> _What you are asked to do_
Without including any picture, copy the entries that follow word for word.

Dataset entries
§ §
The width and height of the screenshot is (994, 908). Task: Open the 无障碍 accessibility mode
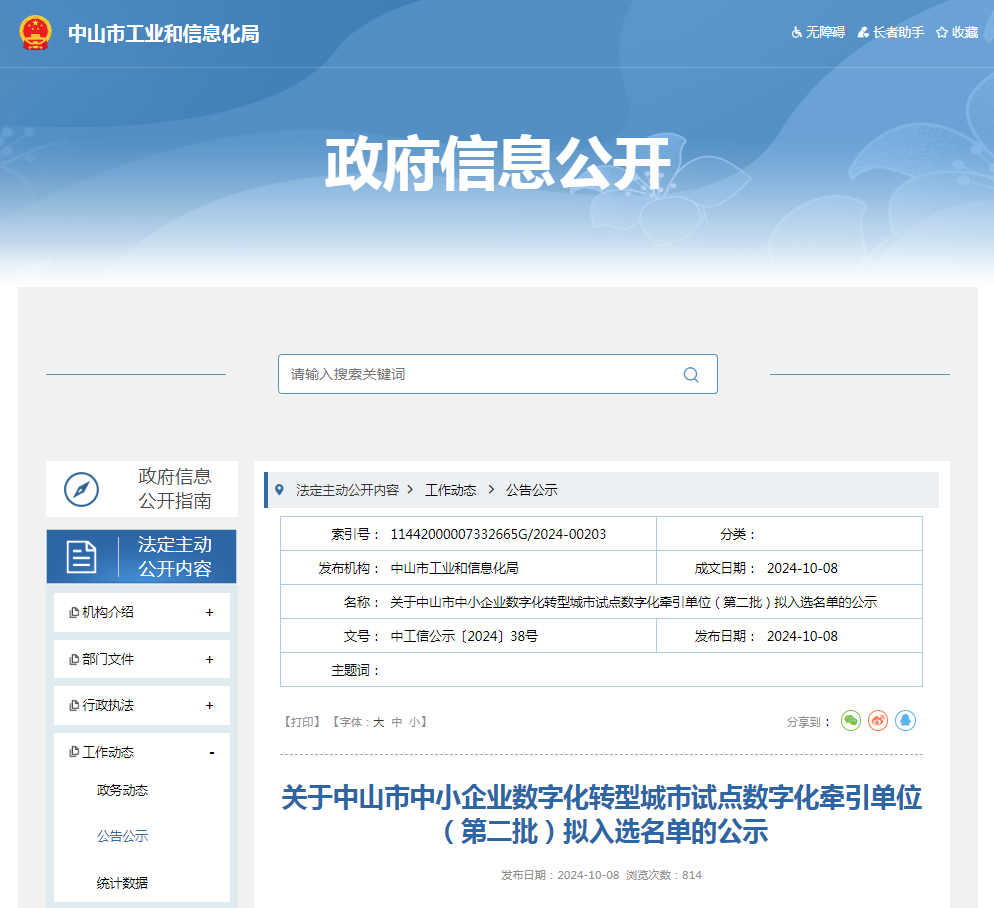click(818, 32)
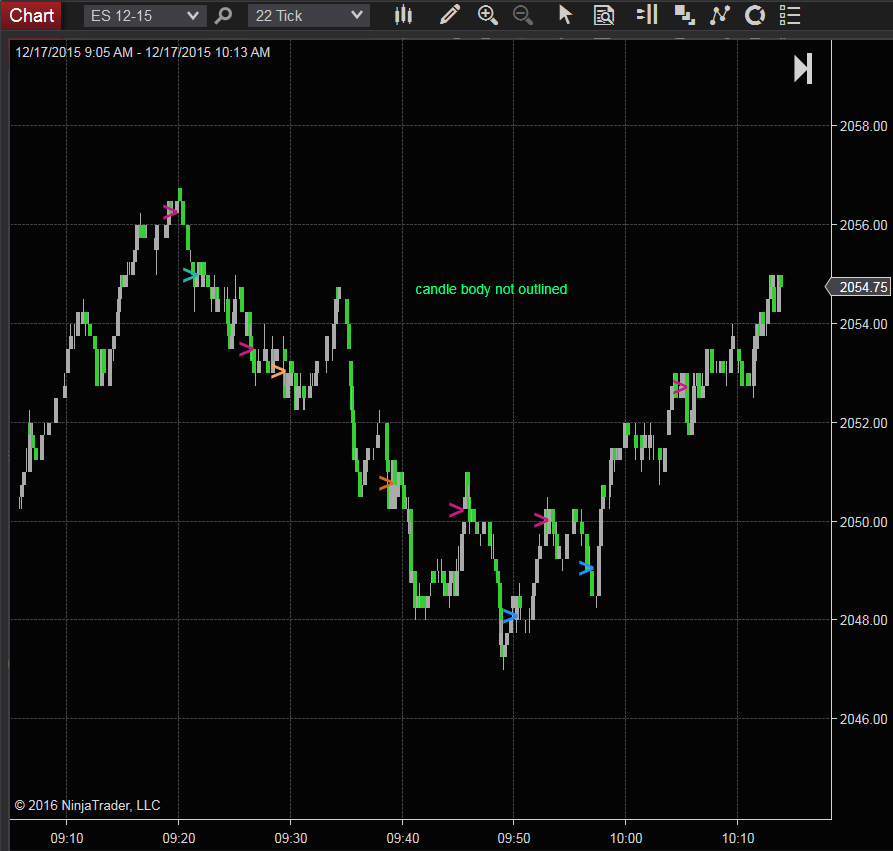Screen dimensions: 893x851
Task: Click the orange arrow marker near 09:29
Action: (x=278, y=371)
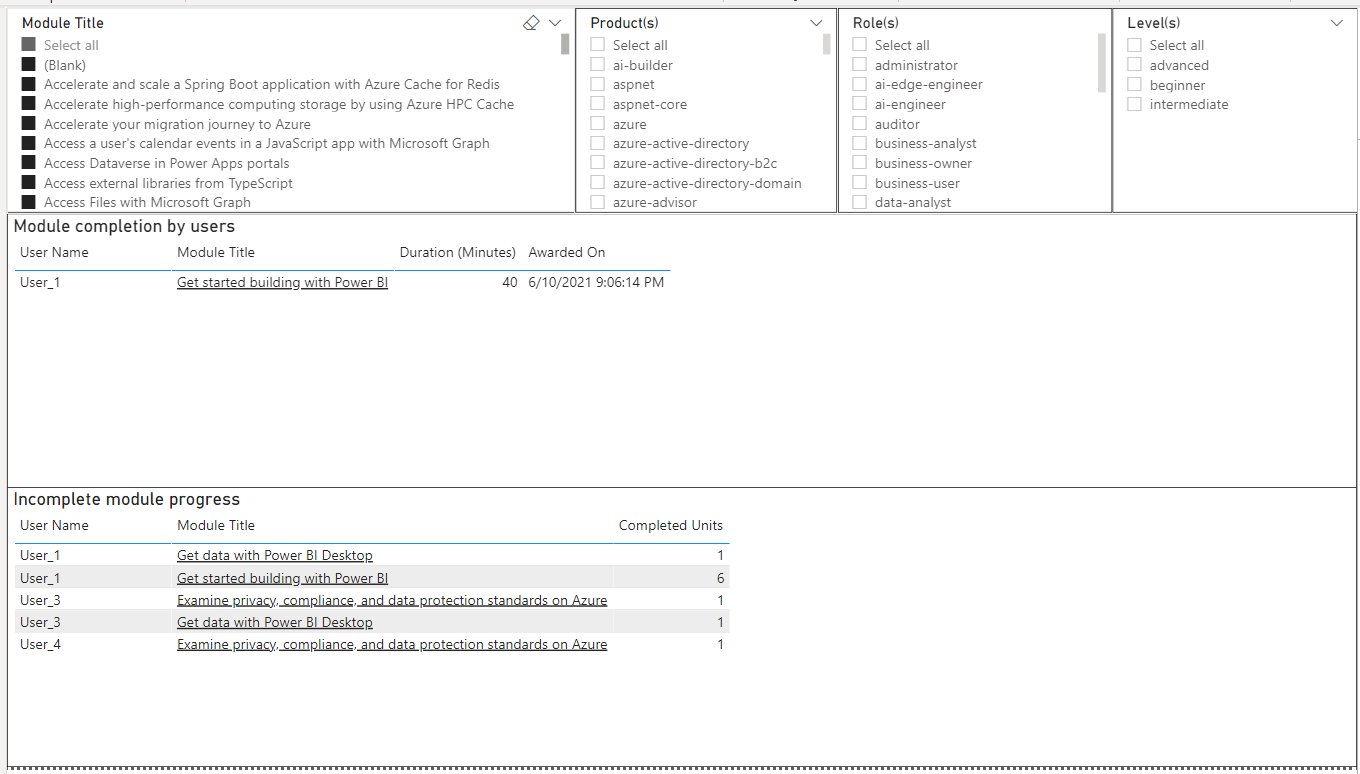Open the Level(s) slicer dropdown chevron
Screen dimensions: 1360x774
click(x=1337, y=22)
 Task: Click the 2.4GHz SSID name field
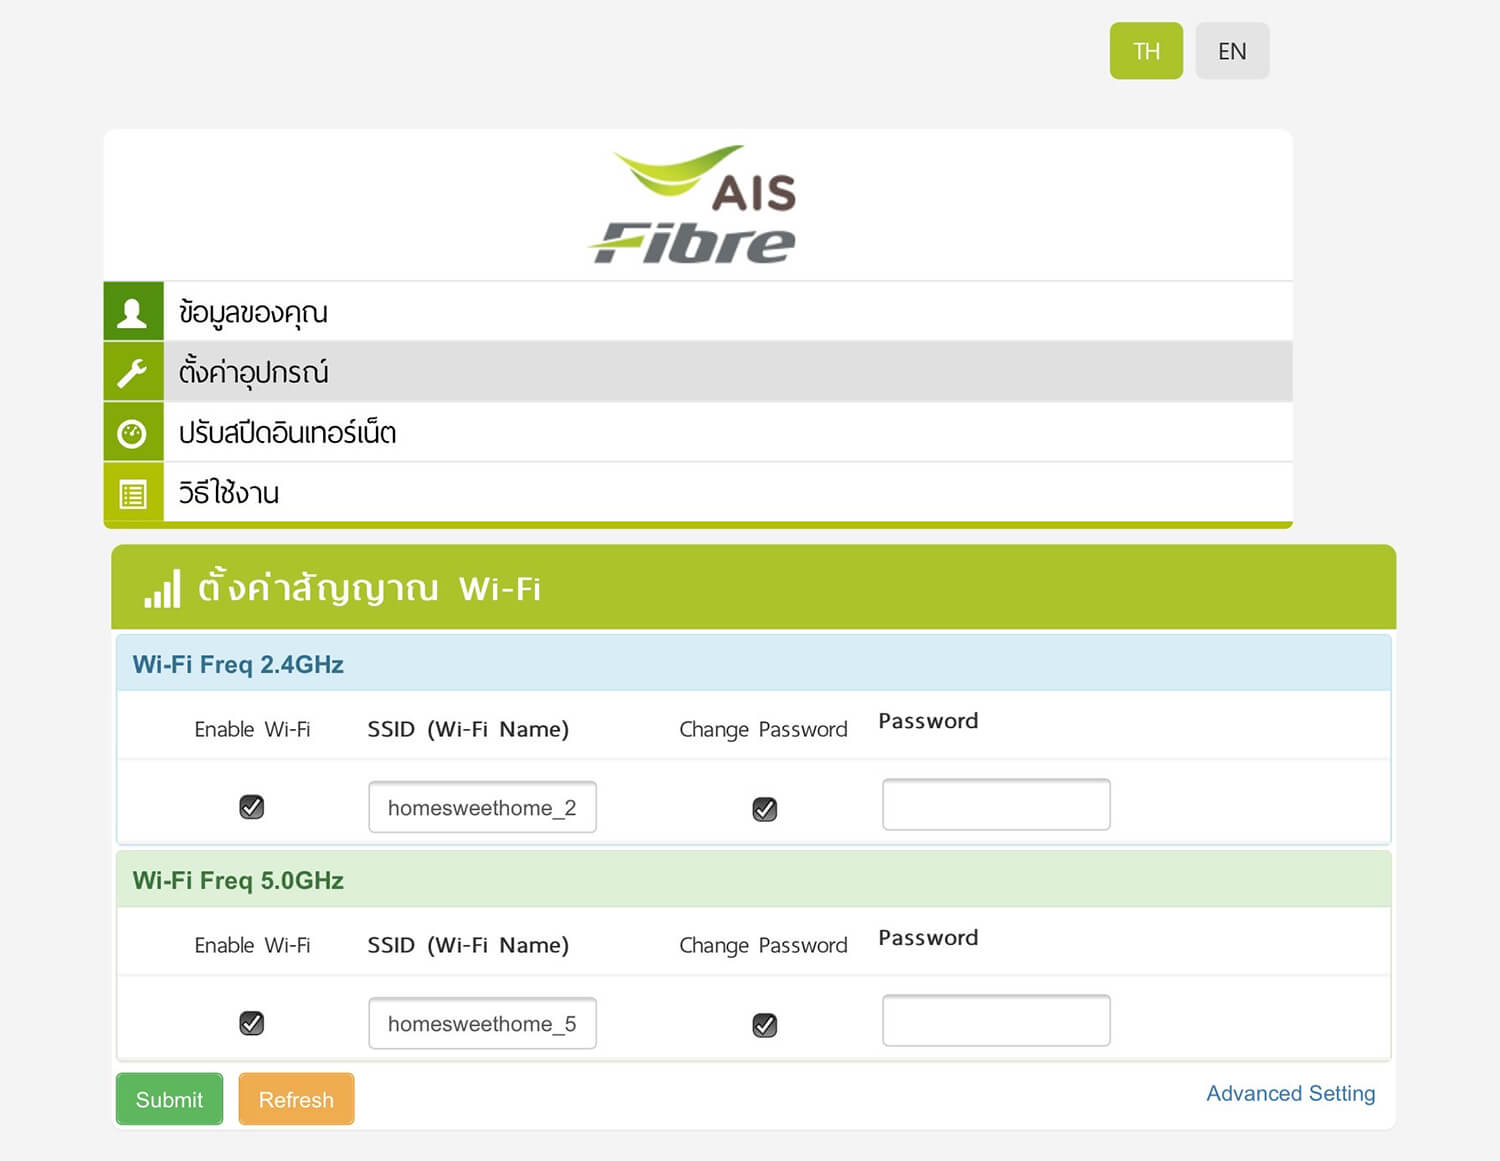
§ §
> _Exercise answer_
The width and height of the screenshot is (994, 908). Task: Open the 无障碍 accessibility mode
click(818, 32)
Screen dimensions: 893x851
Task: Click the orange arrow marker near 09:29
Action: (x=278, y=371)
Open the Level(s) slicer dropdown chevron
Screen dimensions: 1360x774
click(x=1337, y=22)
 Task: Click the 2.4GHz SSID name field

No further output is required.